Gli studi più attendibili dicono che il loro scopo fu innanzitutto quello di essere punto di riferimento per i pellegrini in visita al complesso religioso pre-Inca di Cahuachi, un insieme di templi e piramidi in cui si facevano offerte religiose e sacrifici umani, per poi diventare luogo prescelto per compiere rituali. Le linee sono fatte tecnicamente in un modo semplice, scavando e mettendo i detriti ai lati, ma la cosa strana ovviamente, è capire come abbiano potuto farle considerando che sono visibili dal cielo o da posizioni molto alte. Una bella esperienza unita alla visita, fatta con un taxi del luogo insieme ad una simpatica famiglia di Torino, Paola, Gino e Federico, al complesso di Cahuachi, tra l’altro restaurato da Giuseppe Orefici, un italiano che vive da trent’anni a Nazca, e al fantastico acquedotto, ancora oggi in uso dalla popolazione per l’approvvigionamento dell’acqua.
Intanto continua il mio controverso rapporto con gli indigeni. Molti gli elementi negativi: in tutto il percorso fatto, ho avuto difficoltà ad abituarmi alla trascuratezza degli alberghi che a fronte di prezzi anche alti offrono servizi a volte assai scadenti. E parlo di hotel non di ostelli.
In tutto il Perù il traffico e la confusione regnano sovrani anche per la presenza di bancarelle in strada, di camion strombazzanti, di tuk tuk che hanno loro regole stradali, di pedoni che sbucano da tutte le parti I peruviani riescono a fare confusione già quando si incontrano in tre su una strada. Di contro, non c’è nessun rispetto per i pedoni (le strisce pedonali esistono, ma probabilmente sono invisibili).
Quanta povertà: il Perù è un paese con un grosso potenziale e un progressivo sviluppo che però vive ancora di contrasti estremi. In ogni città incontrata si passa dai quartieri “in” e “occidentali” a quartieri completamente abbandonati al loro destino dove l’igiene e i servizi di base mancano completamente e la povertà non la si deve trovare è lì davanti ai tuoi occhi.
Il machismo è ancora fortemente presente, ma qui a Nazca, per la prima volta, ho visto una donna guidare uno scooter e una donna guidare una moto.

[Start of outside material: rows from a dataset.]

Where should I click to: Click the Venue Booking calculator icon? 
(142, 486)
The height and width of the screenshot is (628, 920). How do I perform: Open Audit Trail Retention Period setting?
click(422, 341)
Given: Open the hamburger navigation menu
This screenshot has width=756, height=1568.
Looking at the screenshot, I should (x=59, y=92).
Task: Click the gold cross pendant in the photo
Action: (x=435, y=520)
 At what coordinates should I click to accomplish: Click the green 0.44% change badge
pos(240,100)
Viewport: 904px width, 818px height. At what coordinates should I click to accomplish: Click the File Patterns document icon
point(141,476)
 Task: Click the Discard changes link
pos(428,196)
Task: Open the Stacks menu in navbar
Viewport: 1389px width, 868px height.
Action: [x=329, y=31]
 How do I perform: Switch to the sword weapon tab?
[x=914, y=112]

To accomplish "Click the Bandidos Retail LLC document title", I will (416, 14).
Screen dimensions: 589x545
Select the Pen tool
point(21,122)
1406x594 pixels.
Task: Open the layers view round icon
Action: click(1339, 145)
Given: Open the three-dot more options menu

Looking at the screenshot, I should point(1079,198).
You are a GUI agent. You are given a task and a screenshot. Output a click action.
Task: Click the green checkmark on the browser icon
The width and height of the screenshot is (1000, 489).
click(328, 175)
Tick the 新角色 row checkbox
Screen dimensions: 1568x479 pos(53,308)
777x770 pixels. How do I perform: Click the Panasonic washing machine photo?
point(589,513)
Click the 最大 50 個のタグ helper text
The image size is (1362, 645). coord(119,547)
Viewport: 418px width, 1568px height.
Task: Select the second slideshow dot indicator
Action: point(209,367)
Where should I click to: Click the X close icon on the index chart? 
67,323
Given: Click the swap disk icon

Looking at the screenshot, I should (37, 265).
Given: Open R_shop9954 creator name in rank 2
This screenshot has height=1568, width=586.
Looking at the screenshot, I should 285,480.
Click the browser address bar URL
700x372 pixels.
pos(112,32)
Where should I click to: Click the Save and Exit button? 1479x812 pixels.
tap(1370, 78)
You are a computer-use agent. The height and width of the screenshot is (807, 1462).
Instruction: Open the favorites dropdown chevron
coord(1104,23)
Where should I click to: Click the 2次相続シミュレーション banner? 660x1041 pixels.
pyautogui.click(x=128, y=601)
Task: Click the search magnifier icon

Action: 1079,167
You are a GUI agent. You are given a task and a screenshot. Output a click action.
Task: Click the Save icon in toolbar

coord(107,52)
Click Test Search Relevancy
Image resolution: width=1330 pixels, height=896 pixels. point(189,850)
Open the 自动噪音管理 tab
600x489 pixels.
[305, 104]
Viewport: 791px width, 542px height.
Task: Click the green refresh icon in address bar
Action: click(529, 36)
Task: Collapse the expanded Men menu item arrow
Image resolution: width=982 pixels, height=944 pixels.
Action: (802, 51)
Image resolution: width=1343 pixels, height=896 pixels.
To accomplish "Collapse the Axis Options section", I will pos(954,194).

I ritardi. Per i Peruviani il termine “Ahorita” indica un lasso di tempo che può variare tra i due minuti e l’infinito. Il loro è un “ritardo cronico” perchè proprio non ce la fanno ad essere puntuali. I peruviani non hanno una educazione ambientale, la maggior parte di loro vanno in giro con furgoncini/ bus che chiamano combi, tutti, ma dico tutti, suonano il clacson sempre, se si fermano, se ripartono, se gli va, insomma in qualsiasi occasione con il risultato di una confusione e un rumore demenziale.
Penso proprio che il mio rapporto con il Perù non sia proprio di grande amore, e sono sicura che non sarà mai il mio più grande amore, ma più passano i giorni e più capiscoo le ragioni e i pregi di questo popolo così diviso e così diverso. La fierezza delle etnie più antiche, prime fra tutti i Quecha, ho imparato a vederla nei poverissimi paesi che ho attraversato e forse per questo ogni tanto mi sono arrabbiata per l’arroganza di un albergatore o di un impiegato. Questo paese non si fa amare immediatamente, ha un passo un po’ più lento ma certamente ha un grande cuore che si svela quando stai in mezzo agli umili, quando mangi per strada con loro o nei loro piccoli ristorantini o quando ti siedi a parlare per strada. In questi momenti scopri l’umanità e la fierezza, di questa gente.